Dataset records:
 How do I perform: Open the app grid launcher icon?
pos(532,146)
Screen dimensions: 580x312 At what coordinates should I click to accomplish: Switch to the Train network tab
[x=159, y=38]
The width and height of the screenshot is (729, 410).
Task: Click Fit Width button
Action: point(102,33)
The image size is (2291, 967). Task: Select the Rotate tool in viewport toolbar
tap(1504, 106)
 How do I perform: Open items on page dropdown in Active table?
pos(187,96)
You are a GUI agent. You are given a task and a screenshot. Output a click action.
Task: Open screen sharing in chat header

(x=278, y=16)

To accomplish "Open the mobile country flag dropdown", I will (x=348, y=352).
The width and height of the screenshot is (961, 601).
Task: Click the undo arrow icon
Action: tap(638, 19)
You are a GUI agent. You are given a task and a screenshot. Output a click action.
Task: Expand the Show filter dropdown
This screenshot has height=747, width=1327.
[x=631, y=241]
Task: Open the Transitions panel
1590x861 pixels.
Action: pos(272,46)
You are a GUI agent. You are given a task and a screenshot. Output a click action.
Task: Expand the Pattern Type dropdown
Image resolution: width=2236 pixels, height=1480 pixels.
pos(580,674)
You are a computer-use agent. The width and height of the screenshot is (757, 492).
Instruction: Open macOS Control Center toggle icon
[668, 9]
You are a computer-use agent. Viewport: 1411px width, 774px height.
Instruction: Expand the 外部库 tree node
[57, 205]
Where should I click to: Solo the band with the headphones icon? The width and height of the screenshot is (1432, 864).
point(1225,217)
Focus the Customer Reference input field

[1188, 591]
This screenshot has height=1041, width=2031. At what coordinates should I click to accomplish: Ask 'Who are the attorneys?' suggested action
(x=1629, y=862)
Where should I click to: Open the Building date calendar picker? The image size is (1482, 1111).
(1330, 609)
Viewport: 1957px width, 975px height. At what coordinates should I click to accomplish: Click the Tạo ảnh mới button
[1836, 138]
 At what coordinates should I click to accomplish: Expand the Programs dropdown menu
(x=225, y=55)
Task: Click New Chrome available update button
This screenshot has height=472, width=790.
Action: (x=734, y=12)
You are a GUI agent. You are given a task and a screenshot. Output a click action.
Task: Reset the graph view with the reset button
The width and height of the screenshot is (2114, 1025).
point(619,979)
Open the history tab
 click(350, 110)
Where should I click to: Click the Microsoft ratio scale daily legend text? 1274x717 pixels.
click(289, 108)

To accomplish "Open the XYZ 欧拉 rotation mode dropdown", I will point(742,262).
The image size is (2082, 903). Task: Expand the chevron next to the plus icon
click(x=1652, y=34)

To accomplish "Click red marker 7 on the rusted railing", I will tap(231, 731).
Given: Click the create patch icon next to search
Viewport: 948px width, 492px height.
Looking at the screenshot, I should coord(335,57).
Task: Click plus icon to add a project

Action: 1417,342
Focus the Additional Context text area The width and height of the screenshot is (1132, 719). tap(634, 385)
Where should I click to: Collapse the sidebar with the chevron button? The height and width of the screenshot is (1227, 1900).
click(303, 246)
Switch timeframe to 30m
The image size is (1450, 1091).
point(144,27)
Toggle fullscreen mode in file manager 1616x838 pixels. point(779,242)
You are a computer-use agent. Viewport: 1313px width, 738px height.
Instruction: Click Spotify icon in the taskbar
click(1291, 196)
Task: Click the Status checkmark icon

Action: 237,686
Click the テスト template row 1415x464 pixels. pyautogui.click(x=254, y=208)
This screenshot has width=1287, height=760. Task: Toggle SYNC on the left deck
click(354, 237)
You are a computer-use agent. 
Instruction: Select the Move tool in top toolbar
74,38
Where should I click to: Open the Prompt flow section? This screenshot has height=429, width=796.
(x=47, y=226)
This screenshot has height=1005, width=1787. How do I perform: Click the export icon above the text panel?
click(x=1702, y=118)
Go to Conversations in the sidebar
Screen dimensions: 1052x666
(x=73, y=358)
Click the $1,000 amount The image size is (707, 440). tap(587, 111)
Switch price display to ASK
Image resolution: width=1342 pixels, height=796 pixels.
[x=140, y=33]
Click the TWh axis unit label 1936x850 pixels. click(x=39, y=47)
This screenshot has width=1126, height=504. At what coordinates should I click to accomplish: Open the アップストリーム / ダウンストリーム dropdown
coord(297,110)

#### What is being asked
Where does the string "computer" appear in the records above? Show every line that holds it.

#### Answer space
You are a computer-use agent. The width and height of the screenshot is (757, 492).
You are a computer-use agent. Viewport: 1411px width, 774px height.
You are a computer-use agent. Viewport: 1313px width, 738px height.
You are a computer-use agent. 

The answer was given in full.